Posted on: Saturday, March 5, 2005

Navy investigation under UH scrutiny

By Beverly Creamer
Advertiser Education Writer

University of Hawai'i administrators are trying to determine the university's involvement in a Navy investigation of possible mismanagement of one or more classified research contracts handled by the independent Research Corporation of UH.

About RCUH

RCUH is a nonprofit corporation formed a number of years ago to manage research grants for the university, but it is not formally part of the university. It has a separate board and executive director, although several university regents also sit on its board.

RCUH executive director Mike Hamnett has not returned several Advertiser calls, including one to his home.

Former RCUH executive director Harold Masumoto, reached at his home, said he doesn't know what happened to an investigation the Navy launched three years ago when he was in charge of RCUH, or what it was about.

"They asked for a lot of information and we gave it," he said. "I don't know what they were fishing for. ... I don't keep up with those things anymore."

Jim Gaines, interim vice president for research for the university, has confirmed that there is an investigation, and said that UH's role is peripheral — "like a whistle-blower's, if we had one."

"I've checked on the UH end to see if we're clean on this, and it's my opinion we are," said Gaines.

A story in the University of Hawai'i student newspaper Ka Leo this week alleged that the Navy was investigating possible mismanagement of one classified contract by RCUH and the diversion of money from it to write a proposal for another.

According to Ka Leo, the investigation involves a research project headed by Vassilis Syrmos to develop a new generation of transmission/receiver switches for a radar system for the Navy's E-2C Advanced Hawkeye surveillance airplane.

Syrmos, associate dean of the UH College of Engineering and senior adviser to the vice chancellor for research, said he doesn't know anything about the investigation and cannot speculate on what it's about.

"At this point, we haven't been asked any questions," he said.

Gaines offered a deeper look at the issues involved.

"One of our contracts was the issue," said Gaines. "It wasn't that we had mismanaged contracts, but that our principal investigator didn't want to go along with some changes suggested by the program manager."

(Principal investigators are university researchers who have applied for grants, and are the major managers of the grant funding.
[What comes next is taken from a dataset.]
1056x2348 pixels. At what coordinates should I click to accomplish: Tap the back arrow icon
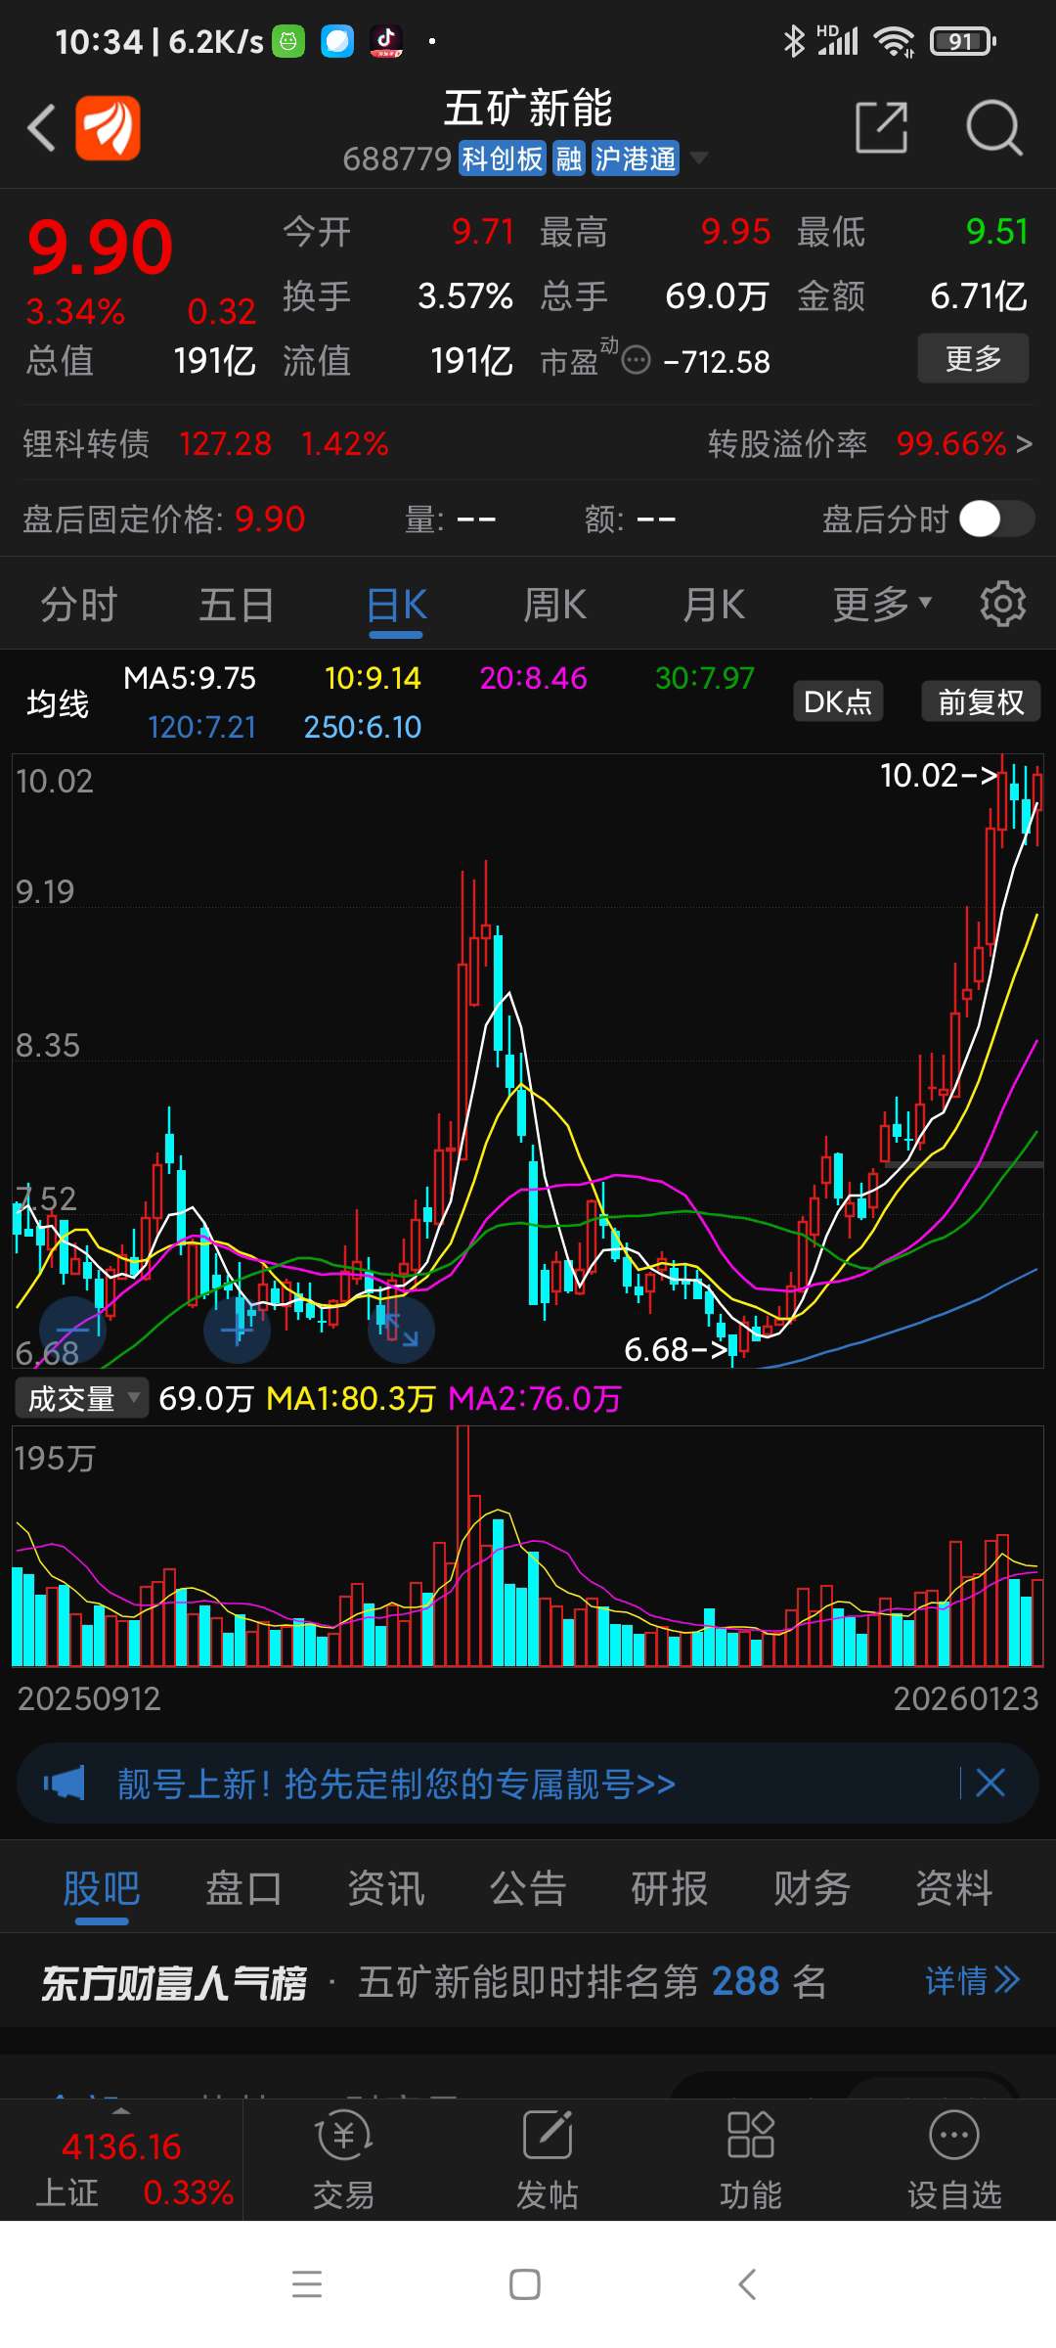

It is generally their research that is being supported by grants.)

Gaines said the PI considered the suggested changes inappropriate. He said he, too, considers the suggested changes inappropriate, but he can't talk about any other details.

"It's really former Navy personnel who are in the serious positions here," Gaines said.
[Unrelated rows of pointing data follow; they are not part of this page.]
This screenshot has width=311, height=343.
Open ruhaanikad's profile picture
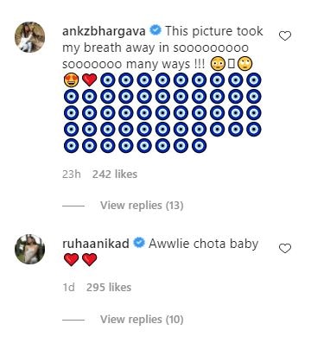click(x=29, y=249)
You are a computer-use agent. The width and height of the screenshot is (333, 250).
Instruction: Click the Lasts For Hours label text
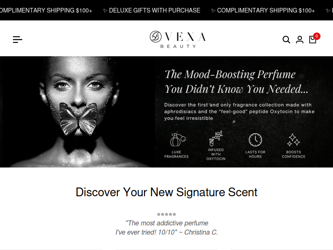[255, 154]
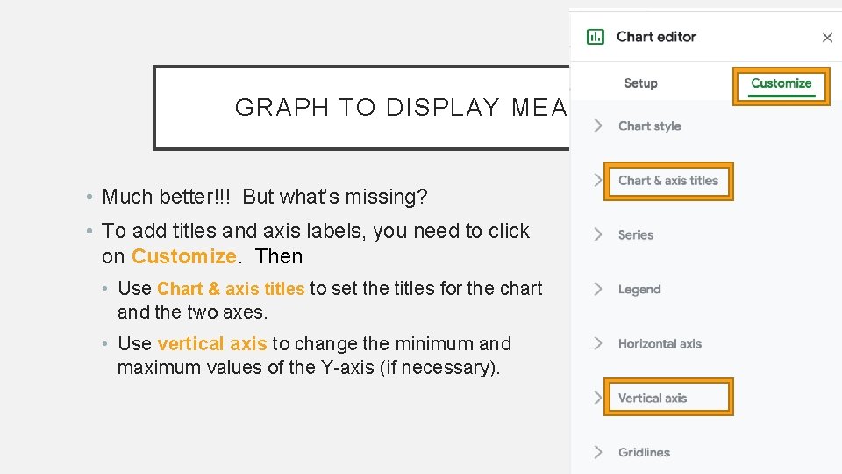This screenshot has width=842, height=474.
Task: Close the Chart editor panel
Action: 827,38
Syrmos said the project involved a Navy contract of $1.4 million that originally began in 1998, but which he took over in 2001 when the previous researcher left.
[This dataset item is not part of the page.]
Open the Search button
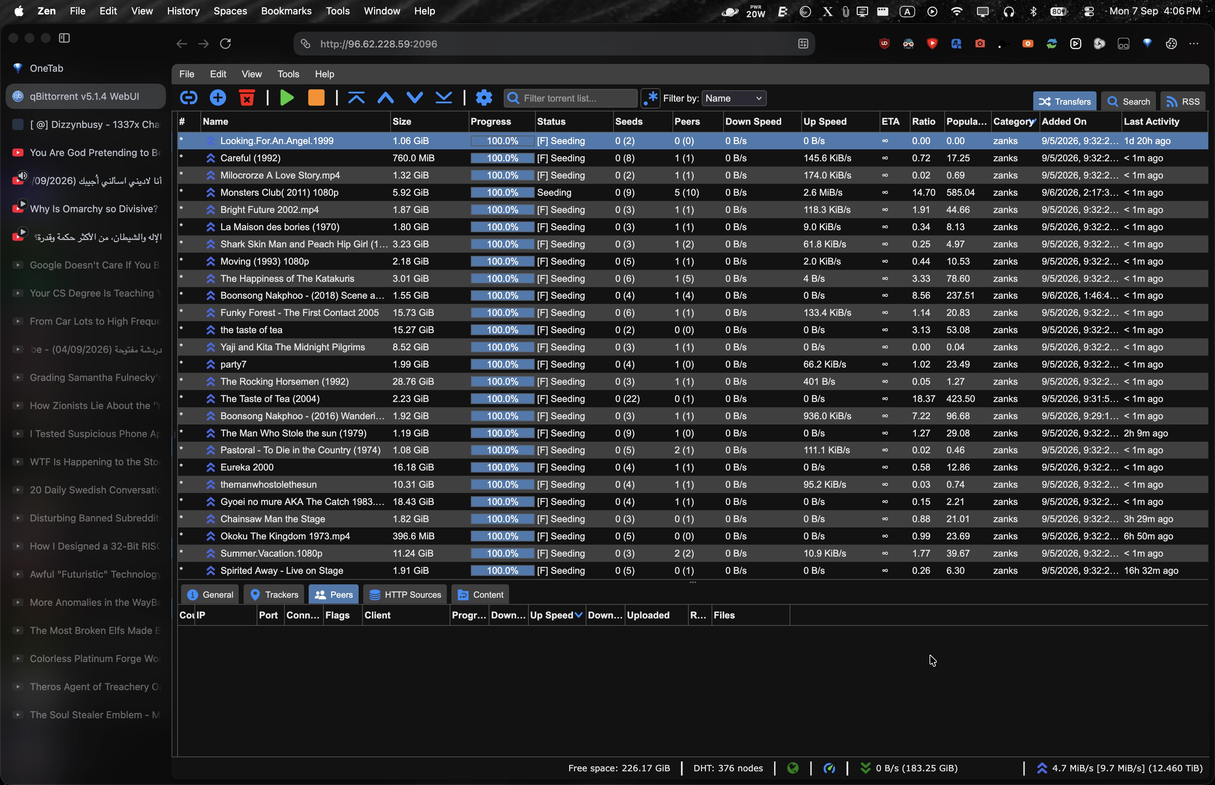1215x785 pixels. 1128,101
In the midst of the project, said Syrmos, two pieces of data were classified by the government, which meant that he and seven students needed to get security clearances to continue the work.

At the same time, he said, university computers needed to be scrubbed of data.

"It was a mess to clean it up," he said. "There was classified information everywhere in all our computing systems."

"The university did an excellent job and did the best of our ability to satisfy the Navy."